* **Information**:
□ □ □ □

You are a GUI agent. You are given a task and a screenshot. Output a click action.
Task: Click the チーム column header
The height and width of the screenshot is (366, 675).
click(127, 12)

□ □ □ □

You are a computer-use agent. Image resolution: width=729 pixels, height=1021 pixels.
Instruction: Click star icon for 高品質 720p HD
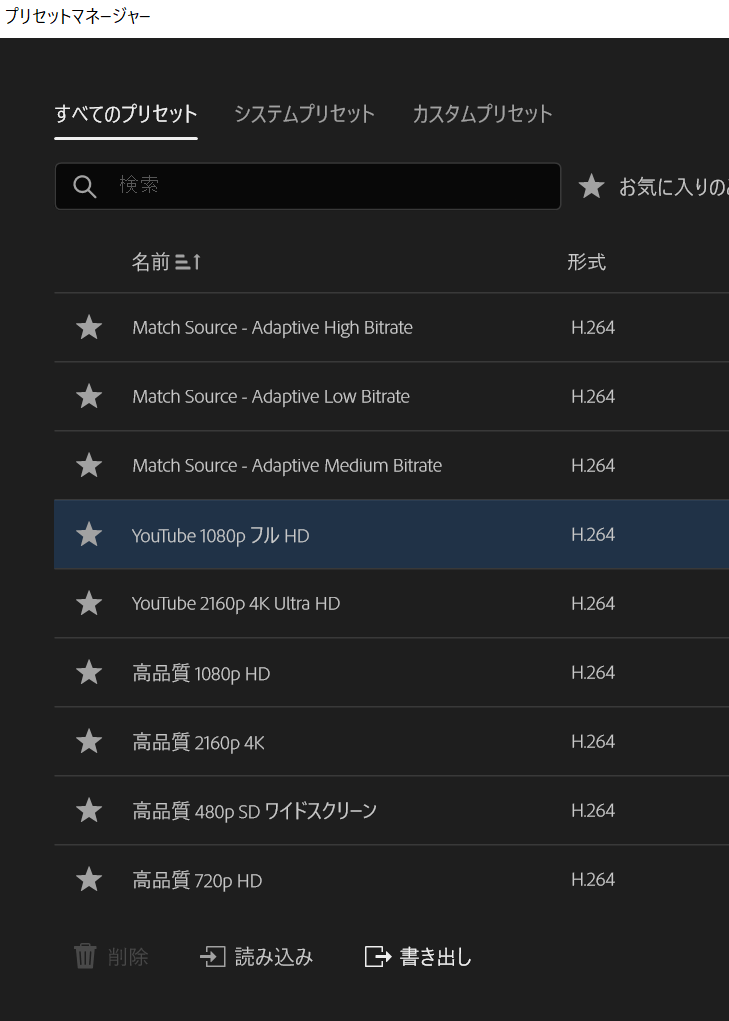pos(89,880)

□ □ □ □

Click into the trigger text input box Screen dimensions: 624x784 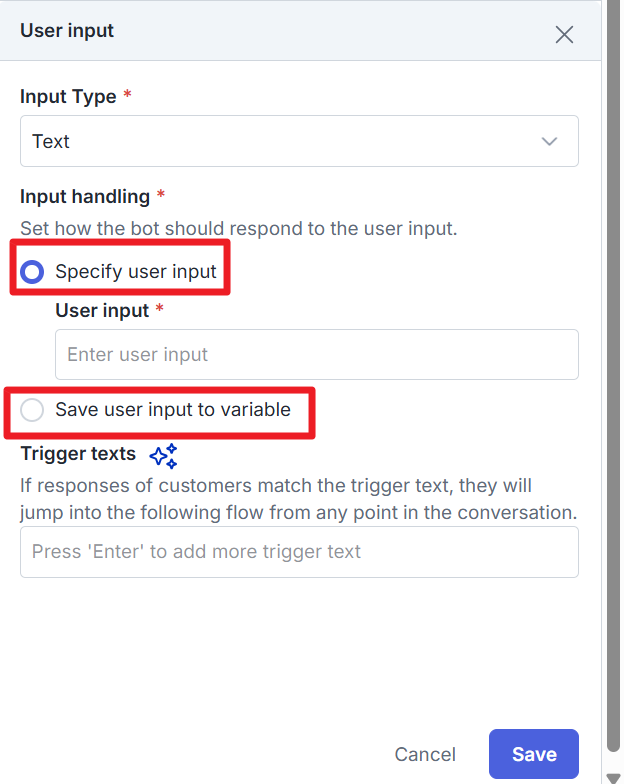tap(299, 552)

□ □ □ □

* **What the task requires**: Copy out each line in the listing that has the word "agent".

* **Task result**:
You are a GUI agent. You are given a task and a screenshot. Output a click action.
You are a computer-use agent. Image resolution: width=729 pixels, height=1021 pixels.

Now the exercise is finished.